One reason I believe it’s so dominant in Berkshire’s portfolio is the astonishing Apple share price performance since Buffett first took a position. Shares in the world’s most valuable company soared over 200% in the last five years alone.

Berkshire’s second and third largest positions in Bank of America (11%) and Chevron (10%) are dwarfed by comparison. What’s more remarkable is Buffett has been taking profits too. He sold over 10% of his Apple position in the past 10 quarters.

I can see why the billionaire investor’s a big fan of Apple stock. It’s an instantly recognisable global brand with a huge digital ecosystem designed to maintain consumer loyalty. This translates into large profits.
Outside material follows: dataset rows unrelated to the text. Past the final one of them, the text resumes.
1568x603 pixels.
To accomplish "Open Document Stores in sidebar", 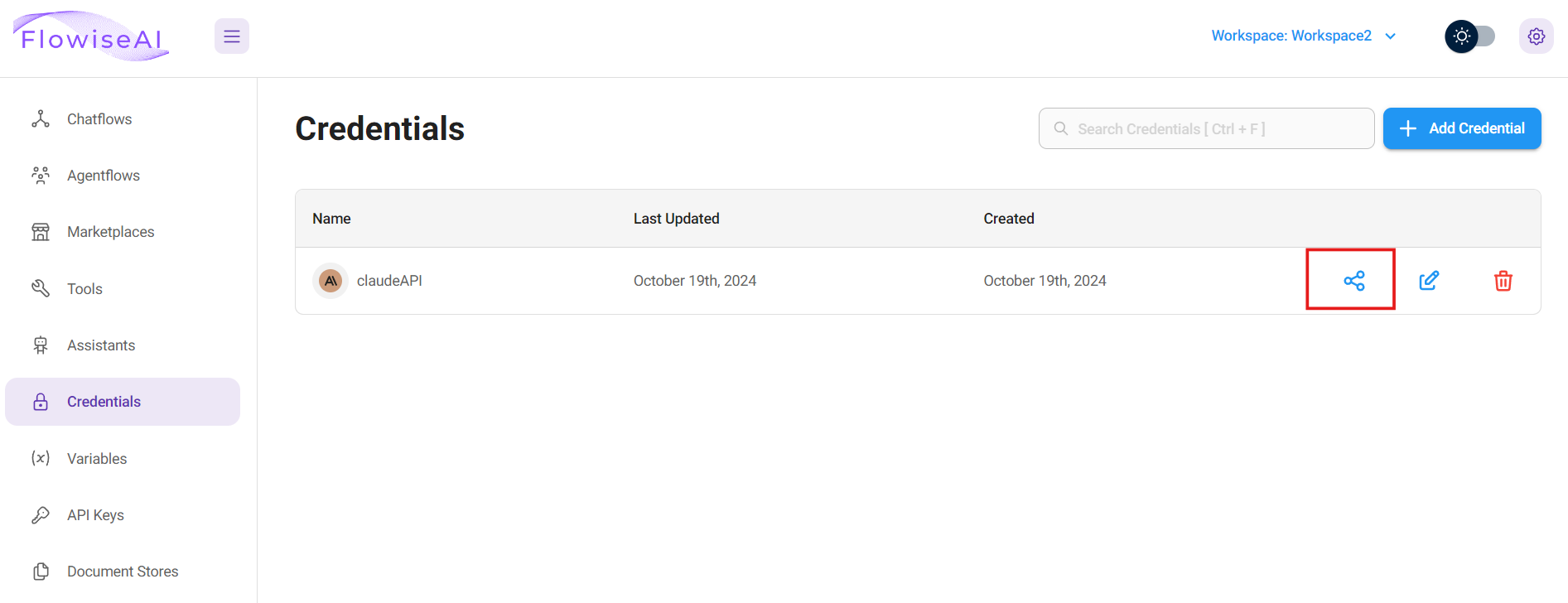I will tap(123, 572).
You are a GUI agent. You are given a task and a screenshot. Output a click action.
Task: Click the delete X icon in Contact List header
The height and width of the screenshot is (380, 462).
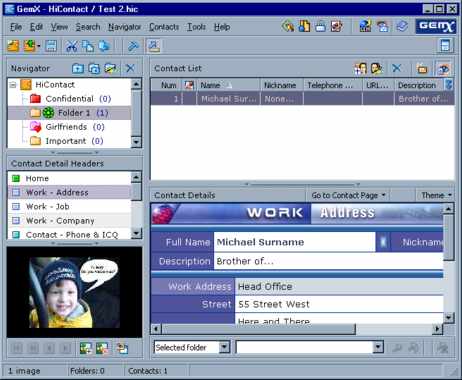tap(396, 68)

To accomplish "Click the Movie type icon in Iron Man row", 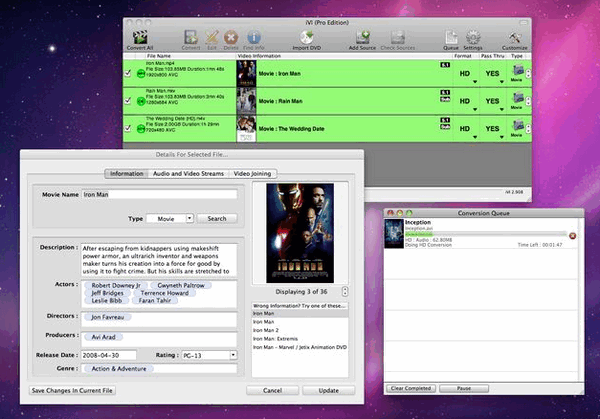I will [x=517, y=71].
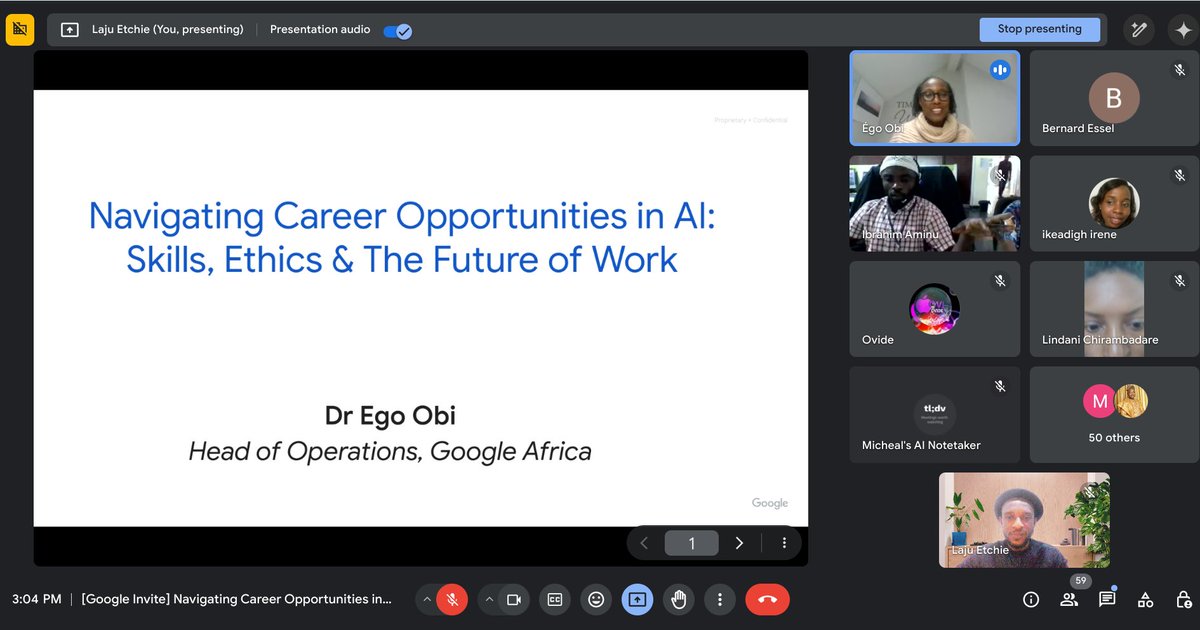1200x630 pixels.
Task: Open the Activities panel
Action: click(1145, 599)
The business has occupied pole position in the US for a while now, but I’m particularly encouraged to see it broke new records in China recently. Apple’s market share in China reached 25% in October. This means one in every four smartphone devices sold was an iPhone.

In addition, the company’s pricing power has allowed it to improve its gross margins, offsetting headwinds from a stronger dollar and rising inflation. The combined gross margin for products and services was 43.3% in 2022, up from 38.2% in 2020.

Risks

Apple stock isn’t without risks. The company’s supply chain remains problematic. Over 90% of its products are manufactured in China. The Chinese Communist Party’s handling of the pandemic has been chaotic. A recent U-turn on its ‘zero Covid’ policy has resulted in surging cases.
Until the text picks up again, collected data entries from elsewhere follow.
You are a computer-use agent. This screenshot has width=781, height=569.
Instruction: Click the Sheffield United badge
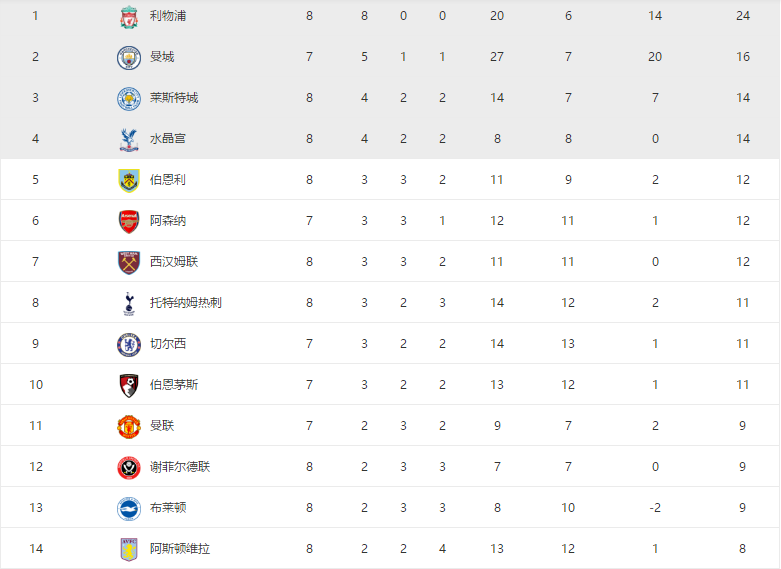(129, 468)
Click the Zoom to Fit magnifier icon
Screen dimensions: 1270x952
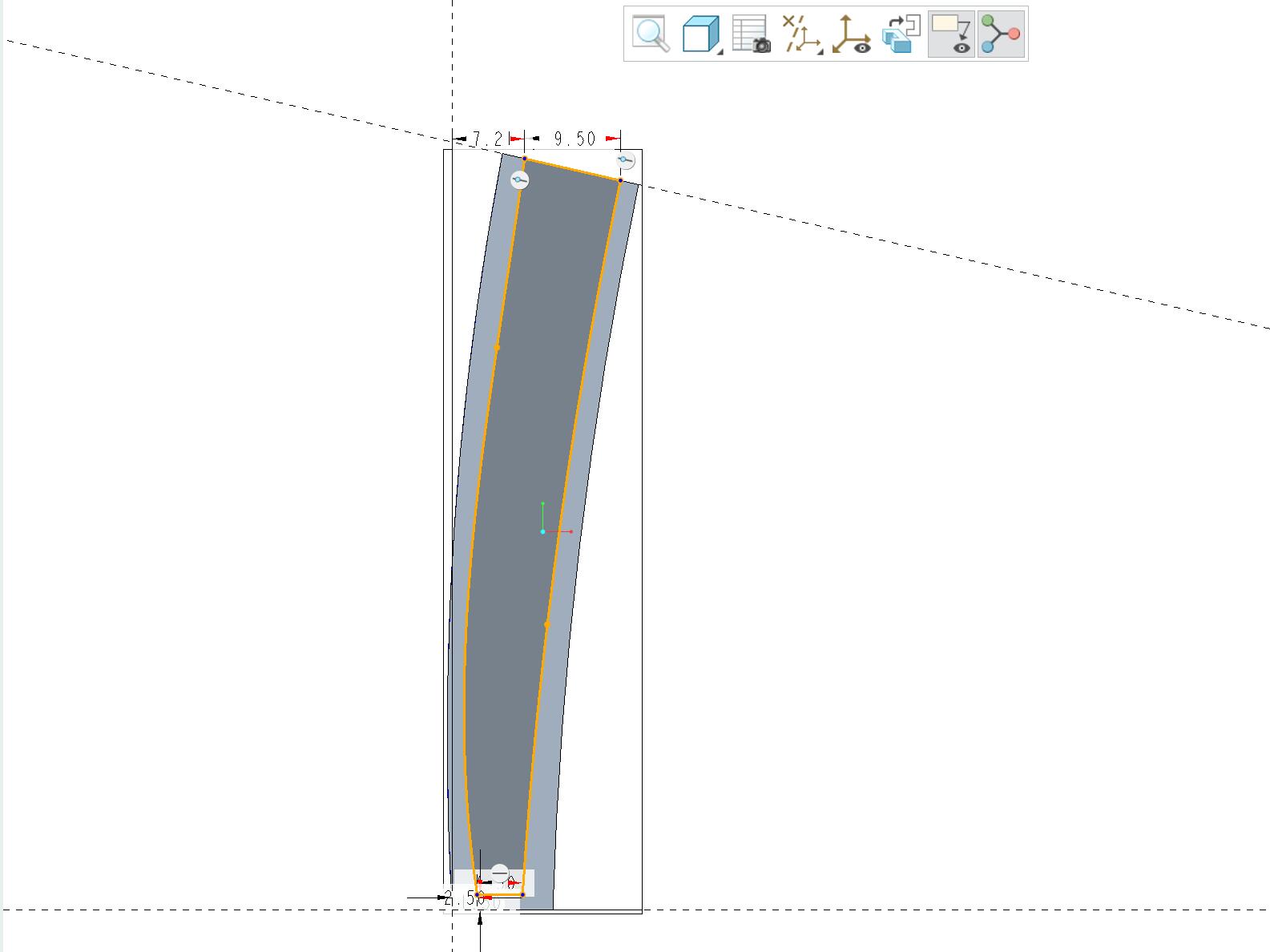(x=651, y=34)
There’s also the potential for a future flashpoint if China invades Taiwan. Russia’s invasion of Ukraine was a reminder that the current geopolitical order is fragile. If there was military escalation over Taiwan, I wouldn’t be surprised if Western countries levy sanctions. This could damage Apple’s growth prospects.

The valuation also looks quite high. At a price-to-earnings (P/E) ratio above 21, Apple trades at a premium compared to the S&P 500. Global recessions could hit demand for the company’s products. The combination of a high P/E ratio and slowing growth suggests the stock could fall further, compounding its 29% decline during 2022.

Should I buy Apple?

Despite the risks, Apple looks attractive to me. The company has a history of beating competition through innovation. I see few signs other companies will displace it.

I’m wary the share price could fall in 2023. To smooth the ride, I’d dollar-cost average (investing equal amounts of money at regular intervals) into the stock, capitalising on buying opportunities that materialise.

I’ll buy any dips, keeping an eye out for share price movements after the earnings release on 26 January.

Bank of America is an advertising partner of The Ascent, a Motley Fool company. Charlie Carman has positions in Berkshire Hathaway. The Motley Fool UK has recommended Apple. Views expressed on the companies mentioned in this article are those of the writer and therefore may differ from the official recommendations we make in our subscription services such as Share Advisor, Hidden Winners and Pro. Here at The Motley Fool we believe that considering a diverse range of insights makes us better investors.

More on Investing Articles

Workers at Whiting refinery, US
Investing Articles

Why is everyone selling BP shares?

BP shares have been some of the most sold in the last week. What's going on here? And could this…

Read more »

DIVIDEND YIELD text written on a notebook with chart
Investing Articles

Is this market correction a once-in-a-decade chance to buy ultra-high-yield income stocks?

As share prices fall, dividend yields rise. The FTSE 100 is full of top income stocks and Harvey Jones says…

Read more »

This way, That way, The other way - pointing in different directions
Investing Articles

Down 25% in a month! Are these the 3 best stocks to buy in today’s correction… or the worst?

Harvey Jones examines whether the best stocks to buy today can all be found in the FTSE 100 sector that…

Read more »

Young mixed-race couple sat on the beach looking out over the sea
Investing Articles

This FTSE small-cap stock can surge 105%, says one broker

Ben McPoland highlights a FTSE small-cap share that's trading cheaply and offering a dividend for the first time since 2019.

Read more »

A mature adult sitting by a fireplace in a living room at home. She is wearing a yellow cardigan and spectacles.
Investing Articles

£10,000 invested in ultra-high yield Legal & General shares on 5 April last year is now worth…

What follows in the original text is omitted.